Trevor Traina Courtesy of Drew Altizer

In Trevor Traina’s case, 300 world-class photographic works, many lent to the U.S. and international exhibits, showcased via his present venture IfOnly.com—an array of curated experiences for the cultured that will soon launch a full art collection, along with premium museum access to LACMA. The platform not only invites art enthusiasts into the native San Franciscan’s beautifully restored Pacific Heights home, where all is dazzling on display but also to the realm of a collector at the top of his game. Here, Trevor Traina’s perspective.

Tell us about your art collection.

I collect primarily photography, both mid-century and contemporary works. I’ve been building my collection over the last decade and it’s something of an obsession.

Well, there’s a practical reason and a personal reason. On a personal level, while I was working for Seagram’s in New York, the company’s curator offered me a photo for a wall in my office. For years I had this wonderful photo…years later, when the Seagram’s collection was being sold, I got a catalog for the auction house and was able to actually purchase the photo that had been on my wall, and that kicked things off.

What is it about photography that speaks to you?

Photography is very fresh. It’s a younger medium—a kind of medium for our times, a very American medium.

We live in the digital revolution, where it’s the perpetuation of the image, and many of the most advanced practitioners of this are American. I’m particularly interested in how we went from black and white photography, which was once the standard, to big, vibrant color photographs. American photographers led this transformation, and it’s their pieces I collect.

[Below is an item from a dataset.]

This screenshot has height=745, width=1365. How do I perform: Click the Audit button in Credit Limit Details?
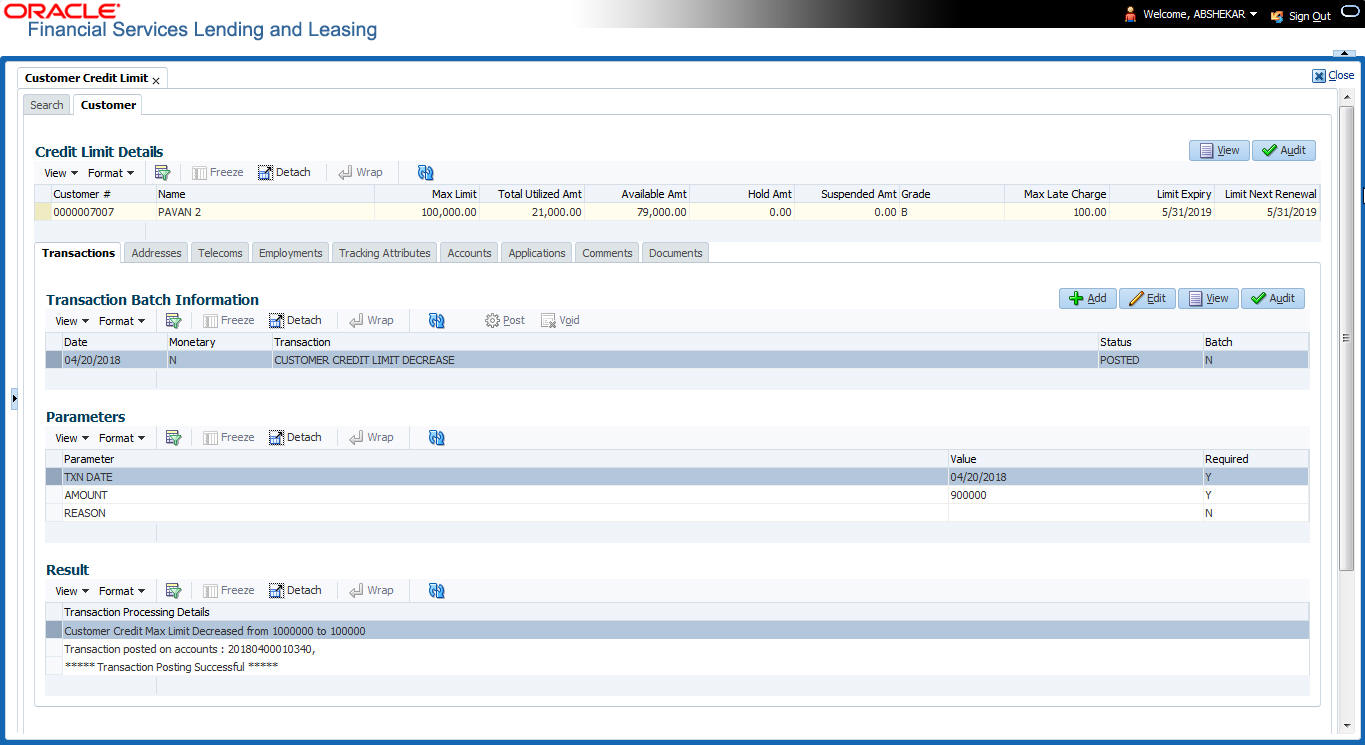(1284, 150)
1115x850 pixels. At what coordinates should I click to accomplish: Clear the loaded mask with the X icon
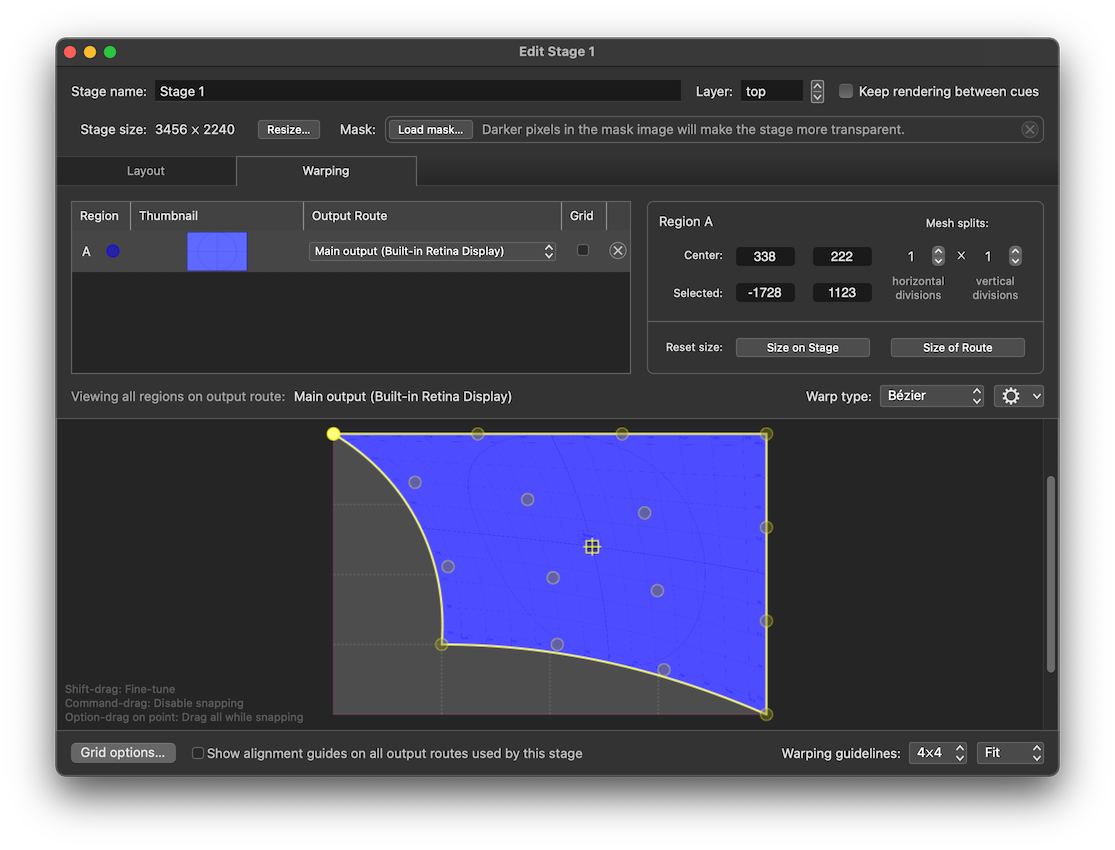[x=1030, y=128]
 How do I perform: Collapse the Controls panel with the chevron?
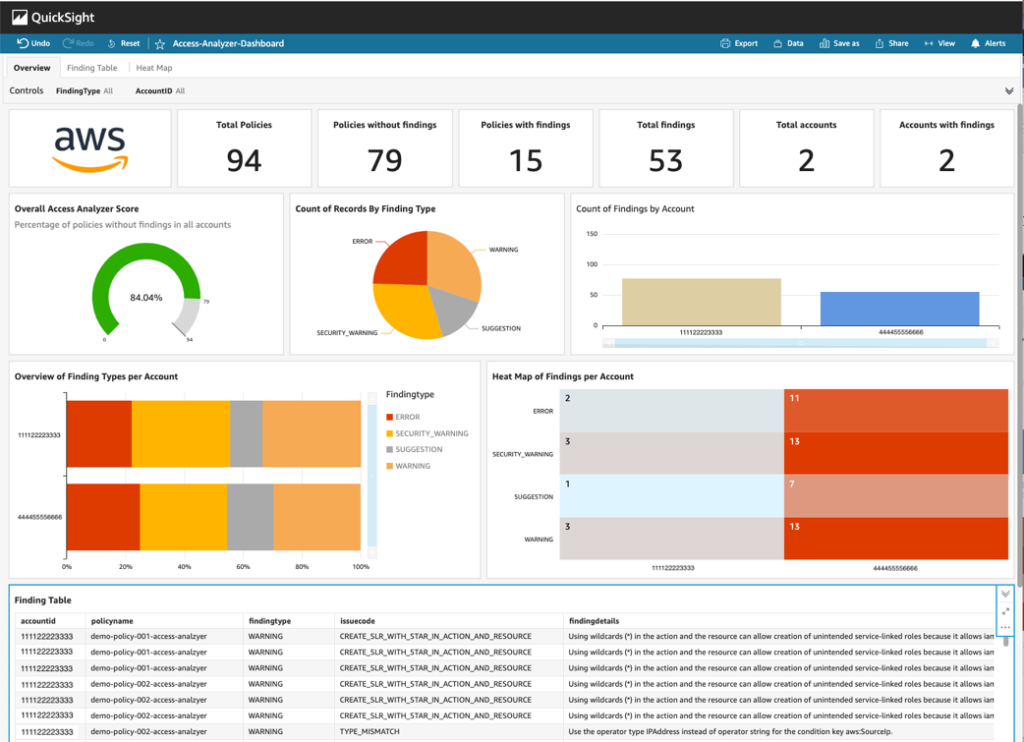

Describe the scope of your collection.

It starts with mid-century, so photographers we’d call New Documentarians, like Diane Arbus, Lee Friedlander, Garry Winogrand, and Robert Frank; then it moves through the early color photographers, so William Eggleston, Stephen Shore and Joel Sternfeld; and finally to the big contemporary photographers like Andreas Gursky, Jeff Wall, Christopher Williams and others.

How much time do you invest in collecting?

It just depends on what’s going on in my life. Right now, IfOnly takes a lot of my time.

And yet there’s an interesting link between your personal life as a collector and IfOnly, as you curate both.
Yes, that’s true.

So can you curate your dream collection?

Well, I would love to have Gursky’s “99 Cent II.” And I’ve looked at William Eggleston’s “Tricycle” several times.

Any advice for novice collectors?

I suggest doing what I did, which is attending art fairs and auctions with an idea to just learn what’s out there. I think it’s worth taking a lot of time to really see what you love, and to educate yourself. One nice thing about original art is that you can enter at every price point; you don’t just have to leap in and buy the most expensive thing. You can start small.

How does art enrich your life today?

I have small children growing up in a home full of art. Having so much imagery around them will inform their eye and their little brains. They’ll grow up with opinions and perspectives on art, and I think that’s pretty cool. It also trains my own mind in all senses, whether I’m looking at something on my website or the world around me. It helps frame my perspective.